My daughter has given me a laptop that is faulty, it works but overheats periodically and switches off. Before I dispose of it she would like the files shredded. Which is the best way to do this, there is no internet connection for it, so will need to be something easily accessible?
I had a SATA2 drive fail such that I couldn't wipe it electronically. Normally I'd pull the platters out and bend then, but time was limited. I cut the whole thing in half using my Pedrazolli Cold Saw :)
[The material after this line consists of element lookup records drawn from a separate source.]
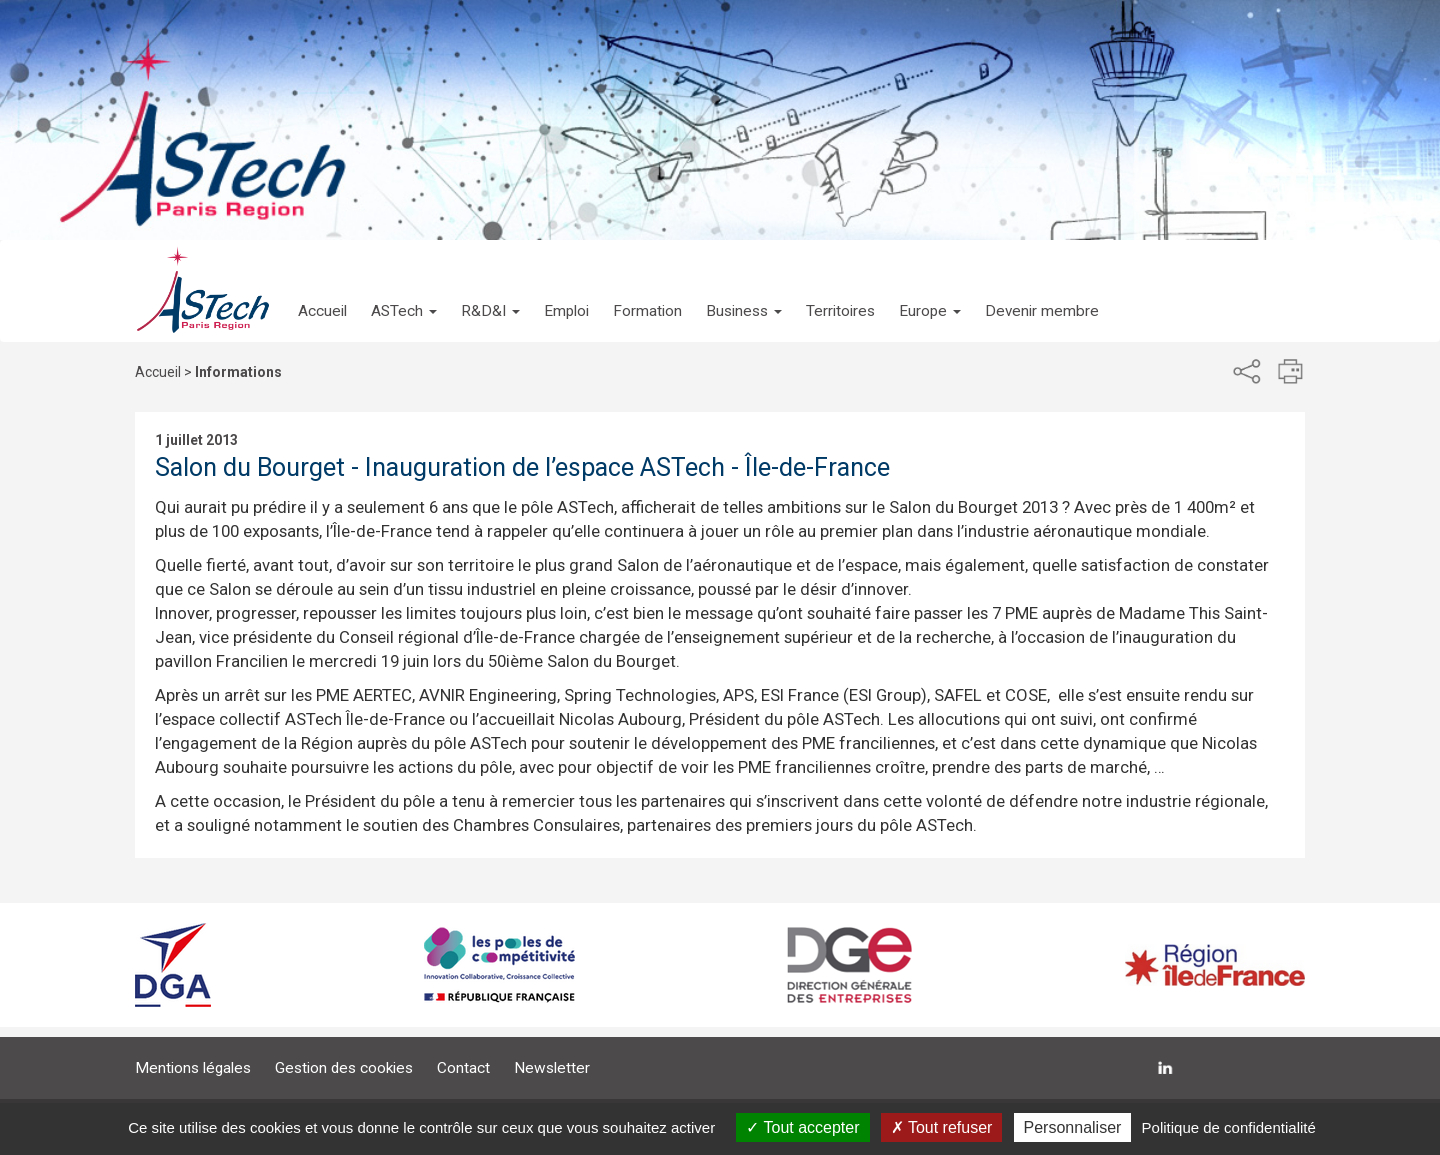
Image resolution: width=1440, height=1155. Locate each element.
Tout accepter (802, 1127)
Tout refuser (942, 1127)
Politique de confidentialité (1229, 1127)
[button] (404, 291)
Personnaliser (1073, 1127)
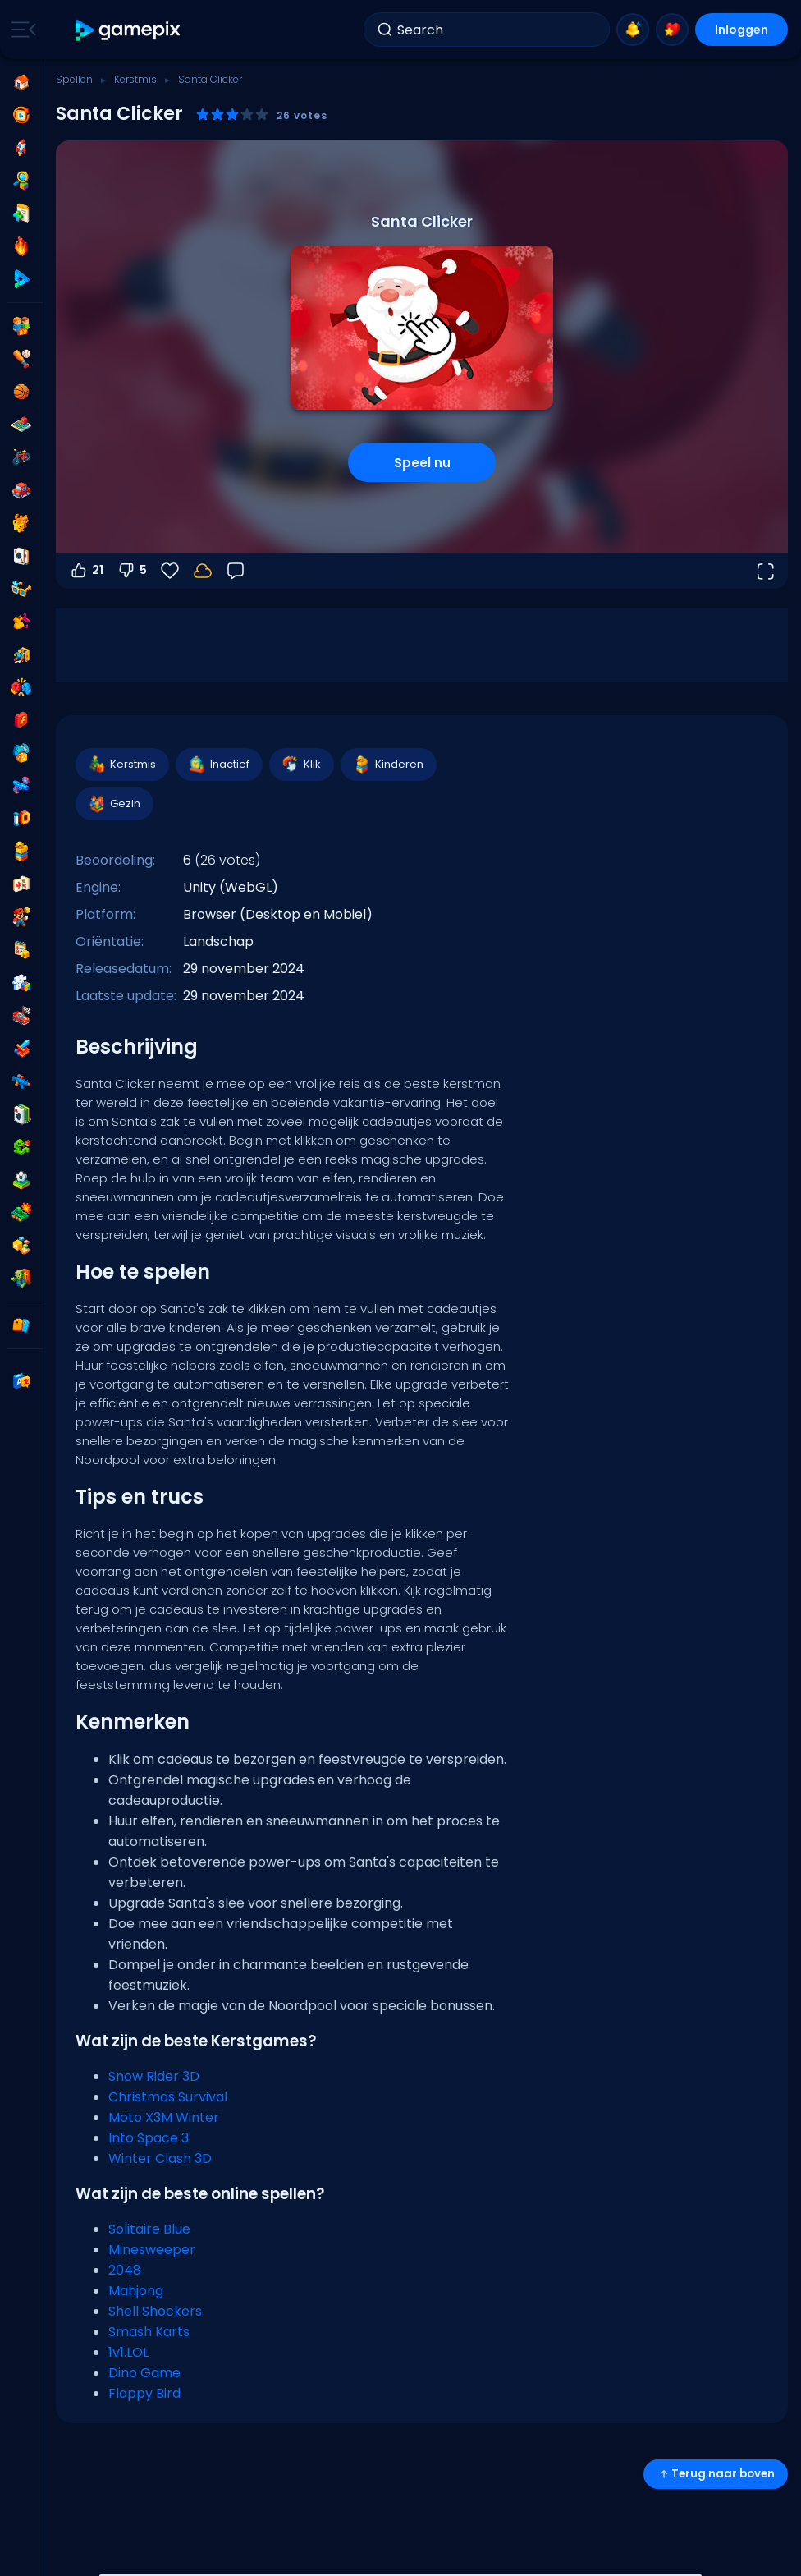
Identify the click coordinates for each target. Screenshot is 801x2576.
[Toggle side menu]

OOI, if it's a useable laptop apart from that, have you (or anyone) given the fan a blow out? They often get what looks like a layer of felt across them and so will quickly overheat?
formatting link
If you can see where the air should come out (often the side or back) and where it is sucked in (underneath?), ideally stop the fan spinning by poking a think cable-tie into the fan to stop it spinning then either put a vacuum cleaner on the inlet or an airline on the exhaust (to blow the cr*p back out the way it came in. If it's going to be scrapped anyway you have little to lose by taking the back off and seeing if you can get to the fan properly.
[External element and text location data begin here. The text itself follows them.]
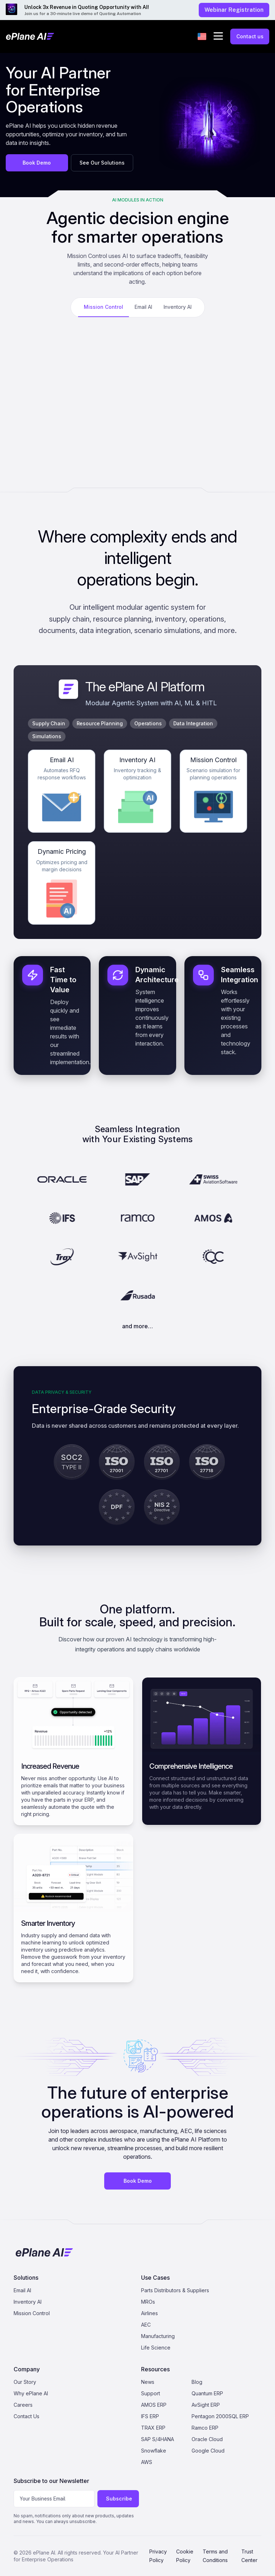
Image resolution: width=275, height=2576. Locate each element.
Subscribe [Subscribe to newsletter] (119, 2498)
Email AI (22, 2290)
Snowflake (153, 2451)
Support (150, 2393)
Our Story (25, 2382)
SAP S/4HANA (157, 2439)
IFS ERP (150, 2416)
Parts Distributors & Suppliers (175, 2290)
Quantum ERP (207, 2393)
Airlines (149, 2313)
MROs (148, 2302)
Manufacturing (158, 2336)
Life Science (155, 2347)
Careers (23, 2405)
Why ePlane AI (31, 2393)
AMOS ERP (154, 2405)
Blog (197, 2382)
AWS (146, 2462)
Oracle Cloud (207, 2439)
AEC (146, 2325)
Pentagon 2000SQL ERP (220, 2416)
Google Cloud (208, 2451)
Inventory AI (28, 2302)
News (147, 2382)
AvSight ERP (206, 2405)
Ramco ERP (205, 2428)
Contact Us (26, 2416)
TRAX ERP (153, 2428)
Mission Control (32, 2313)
I hate destroying functional stuff so whilst Andy's sledgehammer solution would work, personally I'd:
1) Blow / clean the fan out and see if it fixes it (then you have a working laptop to use, sell or give away, after the drive is wiped with something like Dban).
formatting link
2) Take the drive out, put it in an external caddy or another laptop and wipe it via that.
3) Take the drive out and smash it up. ;-(
3a) If it was only a very small capacity drive (
"DBAN users should be aware of some product limitations, including:
No guarantee of data removal (e.g. DBAN does not detect or securely erase SSDs) No audit-ready reporting for regulatory compliance Limited hardware support (e.g. no RAID dismantling) No customer support or regular software updates"
For home users with spinning-rust hard drives, yes. I don't know about you, but when companies acknowledge the shortcomings of their products I tend to trust them more.
Mmm, depending what the OP has on the disk, I'd probably want to be surer.
I've bought a few S/H and apparently wiped HDs via NGs and ebay. Just a brief peep with recovery software revealed stuff that really should have been removed properly.